Pagi itu, cahaya matahari di Tokyo sudah meninggi, namun suasana di bandara tetap terasa sibuk seperti biasa. Di ruang kokpit, Capt. Owka duduk tenang sambil menunggu izin boarding penumpang. Tangannya sesekali menyentuh tuas kontrol, memastikan semua instrumen berfungsi normal. Meski pikirannya fokus pada penerbangan Tokyo–Jakarta sore ini, hatinya sedikit tertarik pada urusan keluarga di rumah. Hari ini adalah ulang tahun ayah Risa, calon besan mereka, dan tentu saja ada acara yang tak bisa ia hadiri karena sedang bertugas.

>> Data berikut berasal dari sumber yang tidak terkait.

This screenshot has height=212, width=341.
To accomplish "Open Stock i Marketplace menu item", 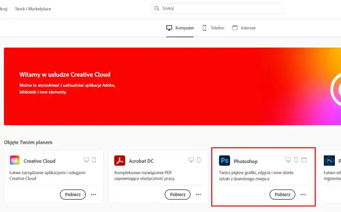I will click(33, 9).
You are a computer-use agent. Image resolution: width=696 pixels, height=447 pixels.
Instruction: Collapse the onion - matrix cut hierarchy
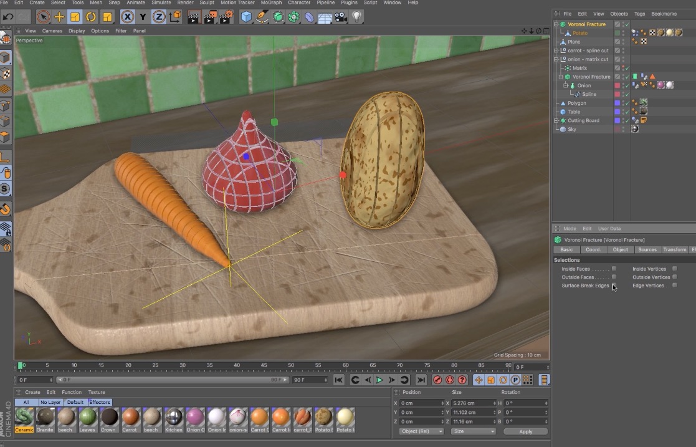tap(556, 59)
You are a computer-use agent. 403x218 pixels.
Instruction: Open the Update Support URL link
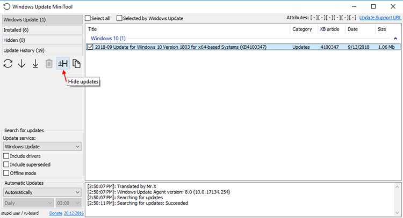[x=380, y=18]
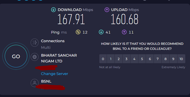The width and height of the screenshot is (190, 97).
Task: Click the BHARAT SANCHAR NIGAM LTD server name
Action: tap(59, 58)
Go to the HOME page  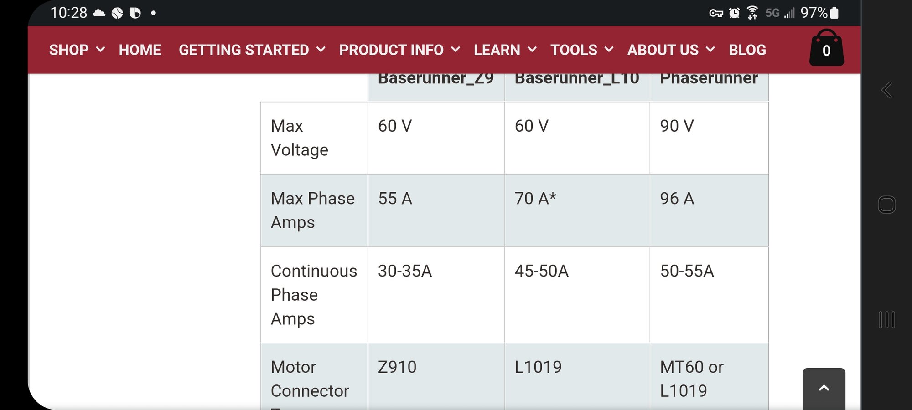point(140,50)
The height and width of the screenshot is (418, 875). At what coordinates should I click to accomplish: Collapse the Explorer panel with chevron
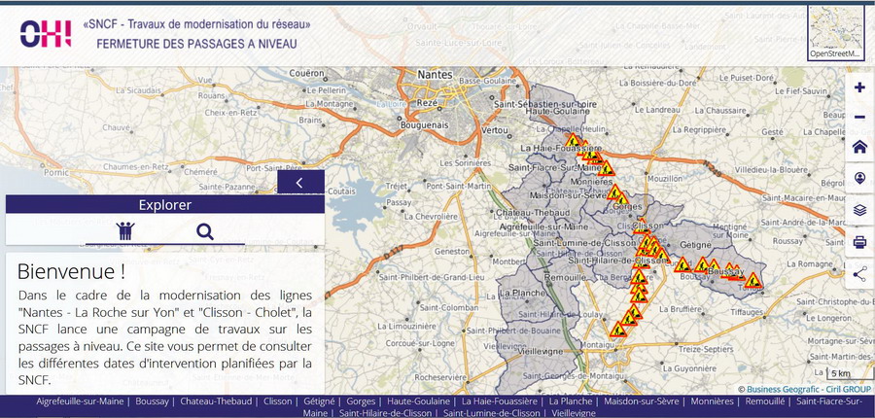[x=300, y=182]
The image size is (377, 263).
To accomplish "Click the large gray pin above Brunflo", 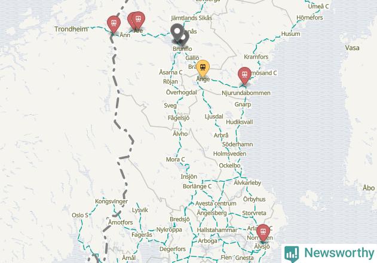I will pyautogui.click(x=177, y=32).
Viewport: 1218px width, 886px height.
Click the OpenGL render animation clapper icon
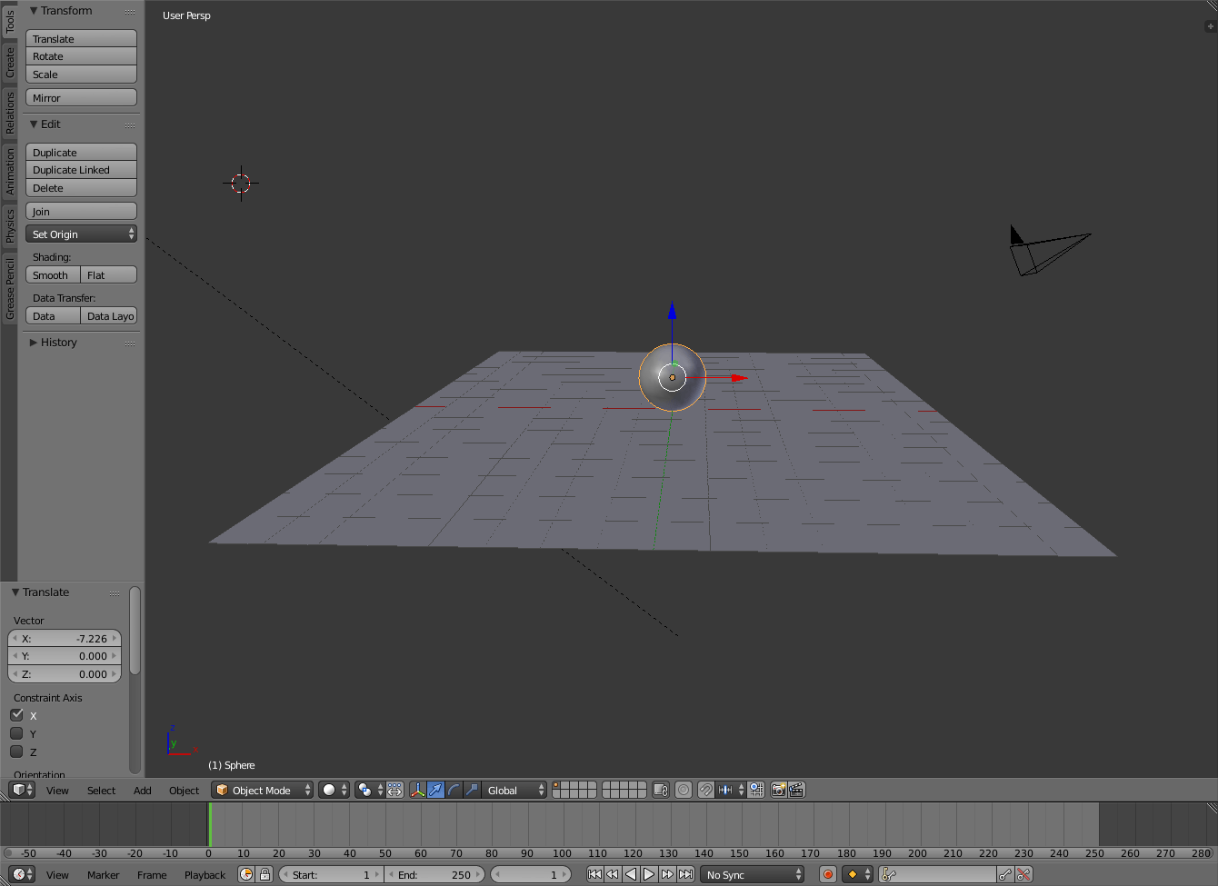(796, 790)
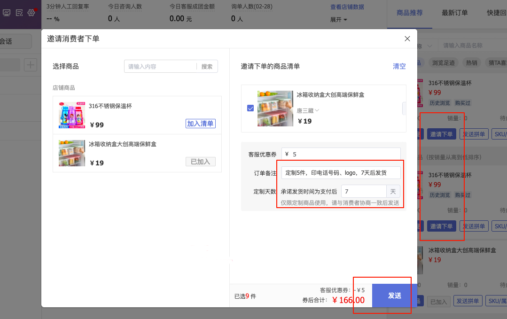Viewport: 507px width, 319px height.
Task: Switch to the 最新订单 tab
Action: pyautogui.click(x=454, y=13)
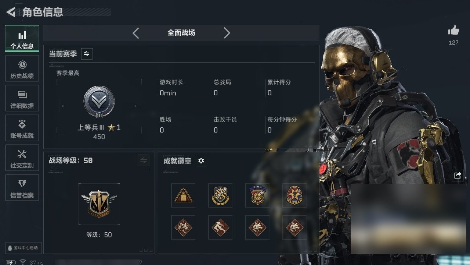Toggle the 战场等级 swap button
The width and height of the screenshot is (470, 265).
(144, 160)
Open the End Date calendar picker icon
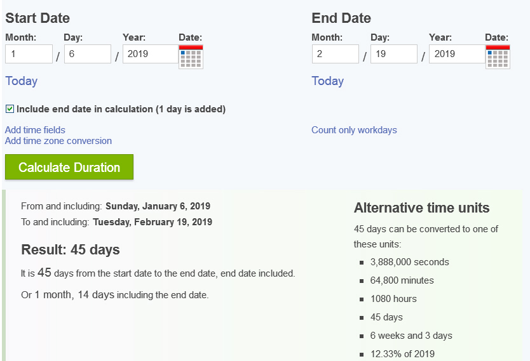 (x=498, y=56)
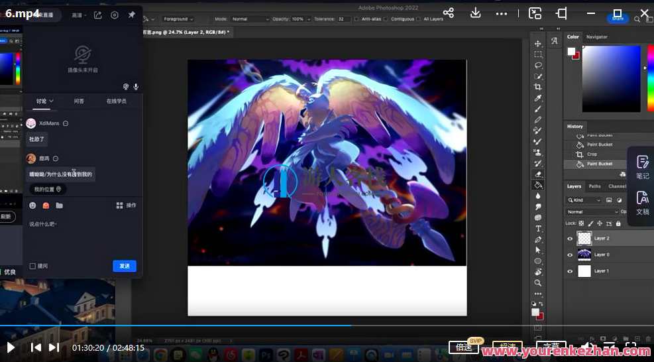Select the Move tool in toolbar

point(538,44)
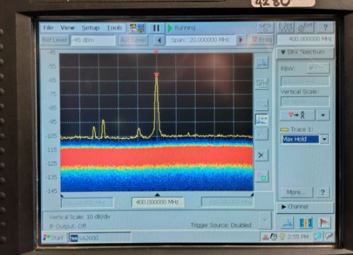Open the question mark help icon at top right

tap(325, 28)
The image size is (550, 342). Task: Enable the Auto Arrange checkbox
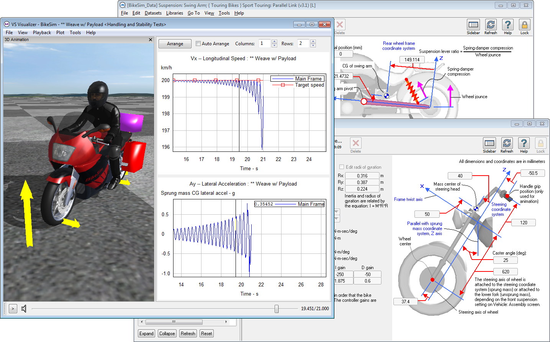198,44
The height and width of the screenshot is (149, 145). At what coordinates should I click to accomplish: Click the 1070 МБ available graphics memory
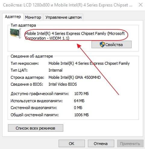tap(81, 94)
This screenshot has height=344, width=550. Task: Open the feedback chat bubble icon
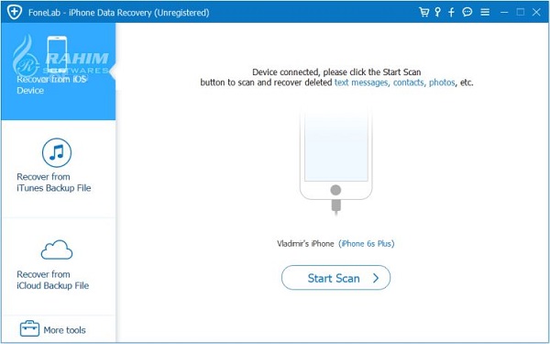pyautogui.click(x=468, y=12)
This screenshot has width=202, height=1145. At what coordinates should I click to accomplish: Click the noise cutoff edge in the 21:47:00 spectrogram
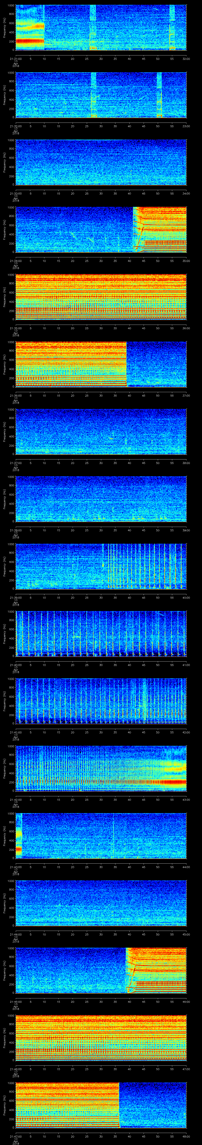119,1105
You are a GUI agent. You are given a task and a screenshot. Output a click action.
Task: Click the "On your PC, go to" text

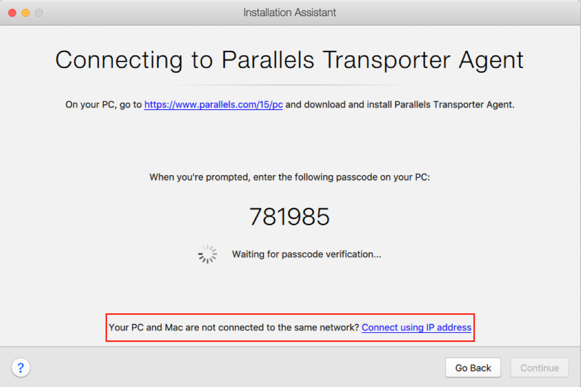(104, 105)
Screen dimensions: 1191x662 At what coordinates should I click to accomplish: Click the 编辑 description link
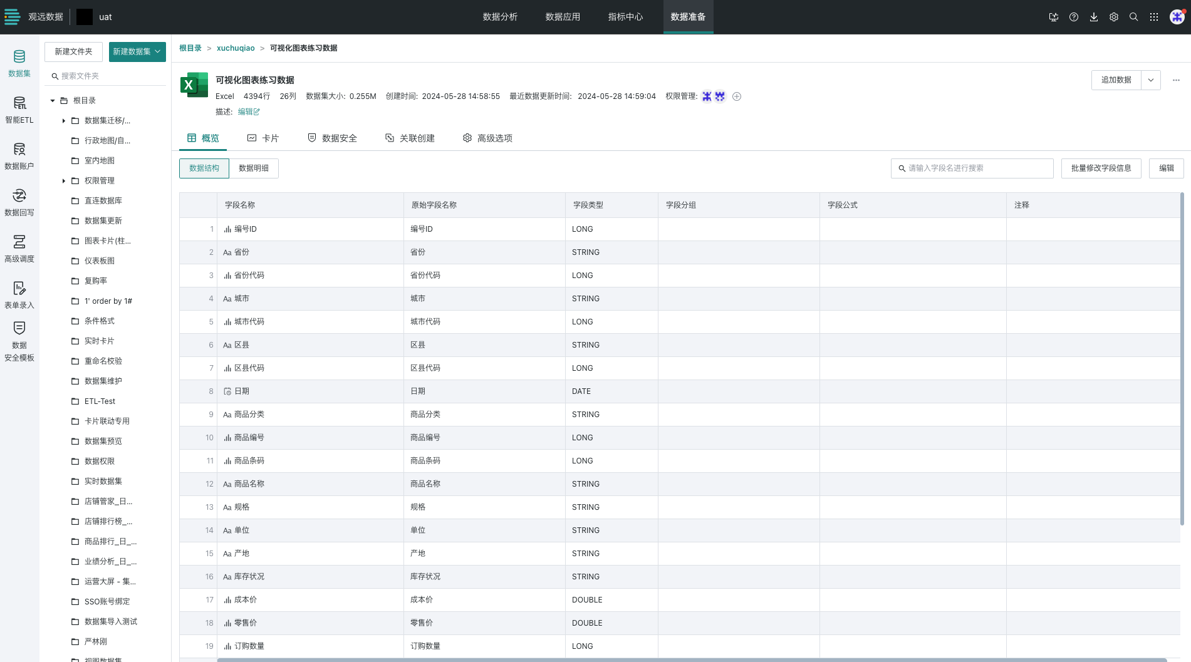248,111
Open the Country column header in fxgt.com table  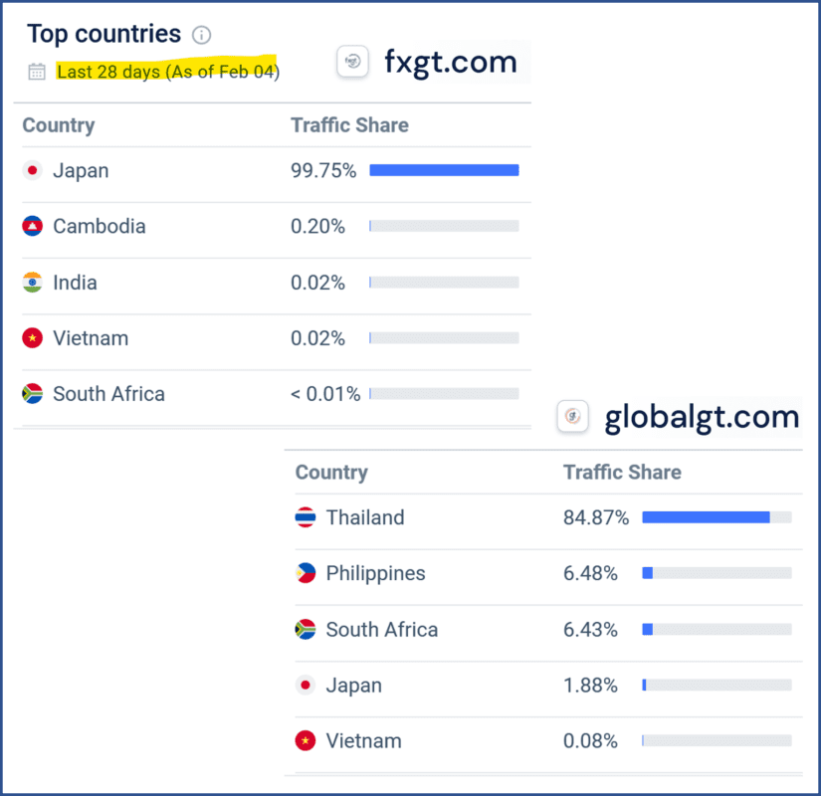[60, 125]
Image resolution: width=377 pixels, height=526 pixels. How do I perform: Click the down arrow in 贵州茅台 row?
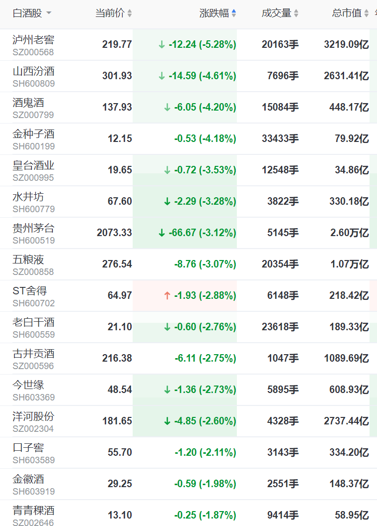click(161, 233)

Papap Owka sempat menirim pesan ke mama Jani, tapi belum dijawab.
Ponselnya bergetar, menandakan panggilan video masuk, ternyata dari istrinya. Wajah Mama Jani muncul di layar, tersenyum hangat meski terlihat sedikit lelah.
"Abis ngapain?"
"Ais ngomel sama anak kamu tuh."
"Siapa?"
"Yudha."
"Kenapa lagi dia?"
"Kemarin pulang sekolah udah malam, janjinya hari ini di rumah aja, baru jam sepuluh udah rapi mau pergi lagi."
"Kenapa kamu nggak larang?"
"Gimana aku bisa larang kalau temen-temennya satu mobil dateng terus langsung ketemu aku, ngomongnya " Selamat pagi tante... Tante sehat-sehat aja kan?" Terus aku jawab biasa deh," iya sehat... Pada mau ke mana"... Mau jemput Yudha tante, kita mau jalan, nggak ada Yudha rasanya nggak rame."
Sampai di sini Papap Owka tertawa, apalagi cara Mama Jani menceritakannya itu benar-benar menggelitiknya.
"Dan waktu kamu panggil Yudha dia udah rapi lagi?"
"Menurut kamu?"
Bagaimana Papap Owka tidak tertawa mendengar cerita ini.
"Ya sudahlah asal jangan kemalaman."
Aku sudah catatin semua nomor telepon temen-temennya yang jemput tadi, aku bilang kalau sampai magrib belum pulang juga, aku teror semuanya."
"Sadis amat."
"Ngancem doang, a'.. By the way, aku sudah kirim bunga buat papanya Risa," ucap Mama Jani yang kebetulan ingat apa yang tadi pagi ia lakukan setelah sarapan .
"Hmm, jadi nanti kamu sama Lily?"
"Nggak."
"Kenapa Lily nggak mau ikut?" tanya Capt. Owka, matanya menyipit, mencoba mengingat jadwal putrinya.
"Bukan nggak mau, tapi nggak bisa, katanya sih ada acara. Kalo Yudha ya sudahlah ya, mana mau dia ikut acara begini," jawab Mama Jani sambil terkekeh kecil.
"Jam berapa nanti dari rumah?"
"Habis maghrib aja."
Capt. Owka mengangguk. "Aa' nya sekarang lagi pergi sama Risa?"
"Nggak tuh, dia malah lagi tidur. Semalam katanya pulang jam dua pagi," jelas Mama Jani, sedikit menggeleng.
"Ke mana dia?" tanya papap Owka heran.
"Jemput Risa show, terus pulangnya katanya hangout sama temen-temennya Risa di kafe."
Capt. Owka mengernyit. "Tumben dia mau ikut acara-acara gitu?"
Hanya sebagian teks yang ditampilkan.